━━━━━ Data provided ━━━━━

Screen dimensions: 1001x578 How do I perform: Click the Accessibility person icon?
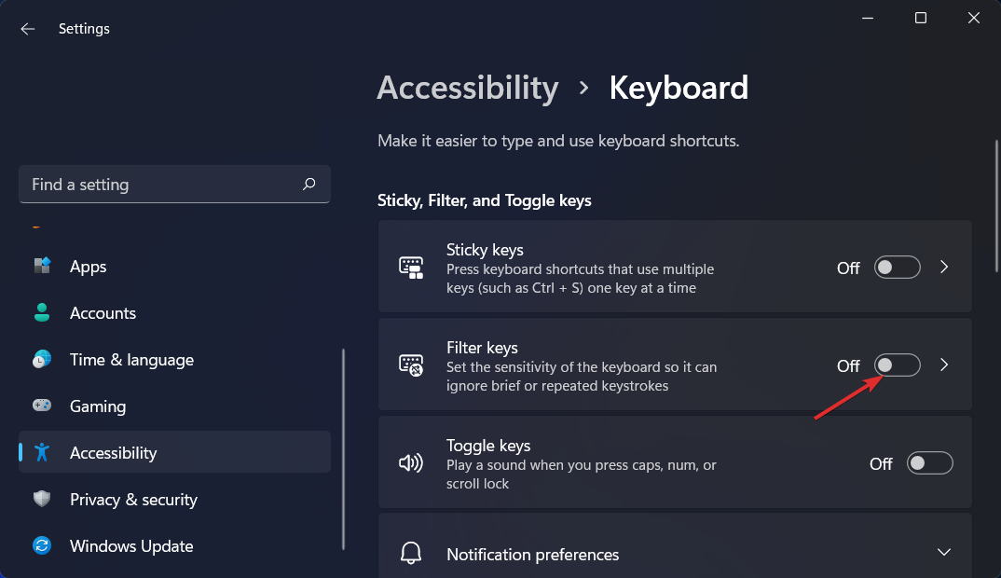click(x=42, y=453)
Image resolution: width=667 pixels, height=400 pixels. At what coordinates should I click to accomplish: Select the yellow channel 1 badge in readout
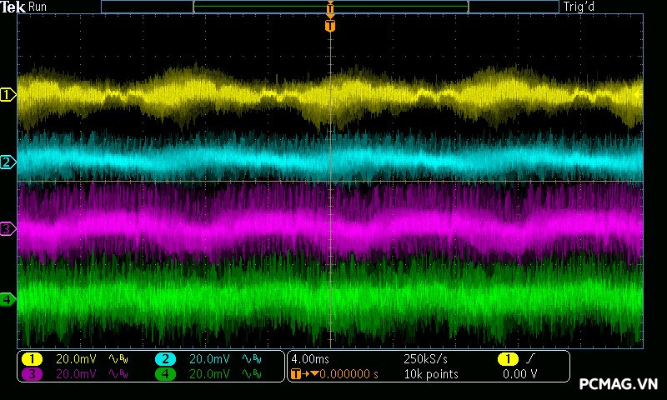[33, 359]
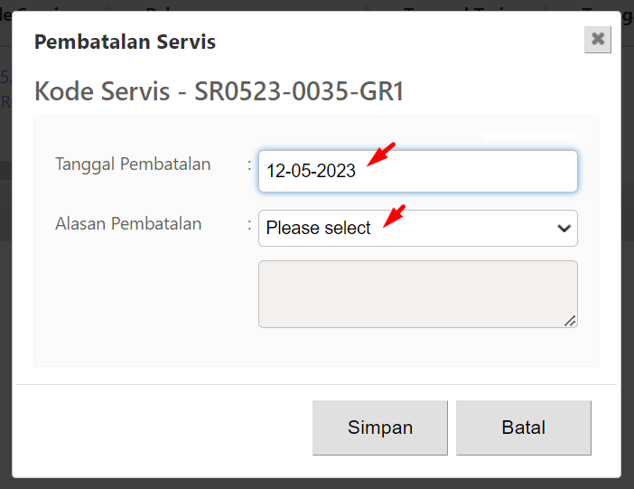Screen dimensions: 634x489
Task: Click the cancellation reason notes textarea
Action: click(x=417, y=294)
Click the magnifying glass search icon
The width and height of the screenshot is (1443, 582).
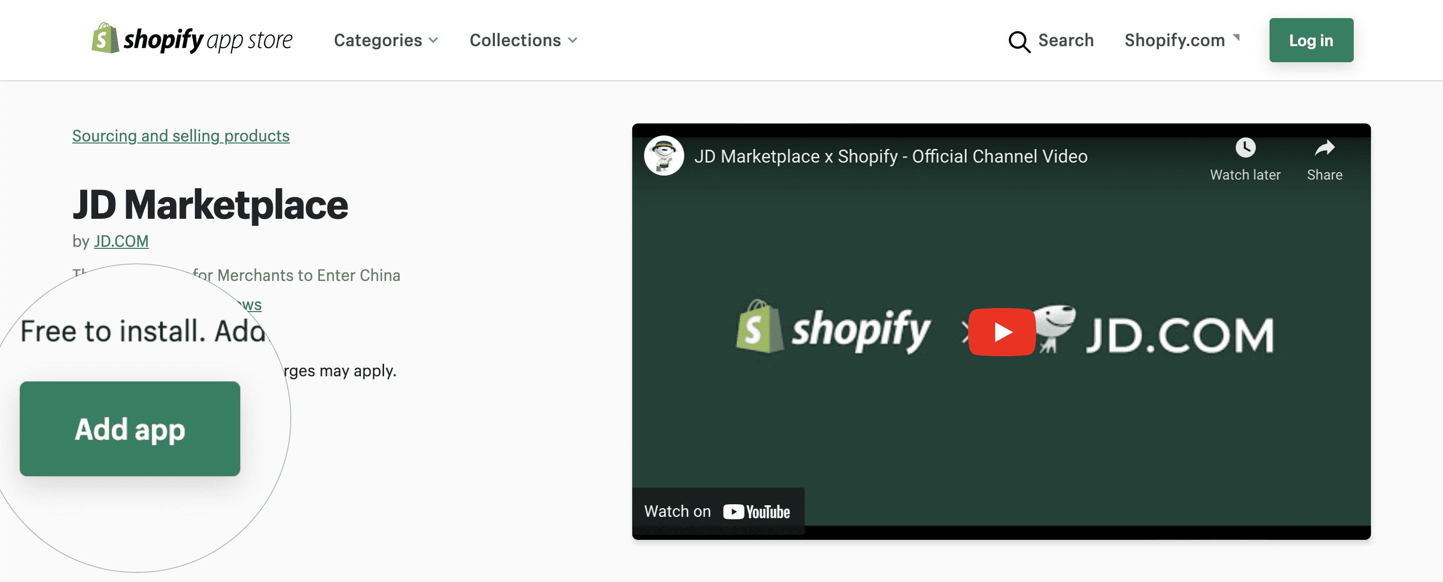[1019, 41]
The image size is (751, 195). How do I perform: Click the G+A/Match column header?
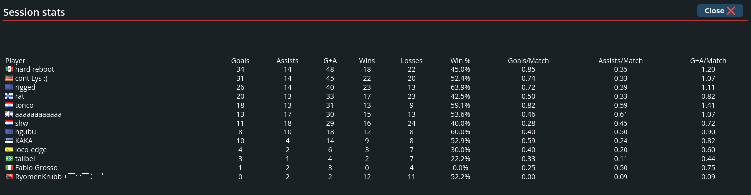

━━━━━

__Exercise requirements__
Exact copy, no pictures: write out all the records above.

__Solution for this task__
Screen dimensions: 1001x578 How do I perform: Click the Accessibility person icon?
click(x=42, y=453)
Image resolution: width=667 pixels, height=400 pixels. At what coordinates should I click to accomplish: Select the yellow channel 1 badge in readout
[33, 359]
Screen dimensions: 634x489
Task: Click the cancellation reason notes textarea
Action: click(x=417, y=294)
Click the magnifying glass search icon
The width and height of the screenshot is (1443, 582).
[1019, 41]
The image size is (751, 195). How do I perform: Click the G+A/Match column header?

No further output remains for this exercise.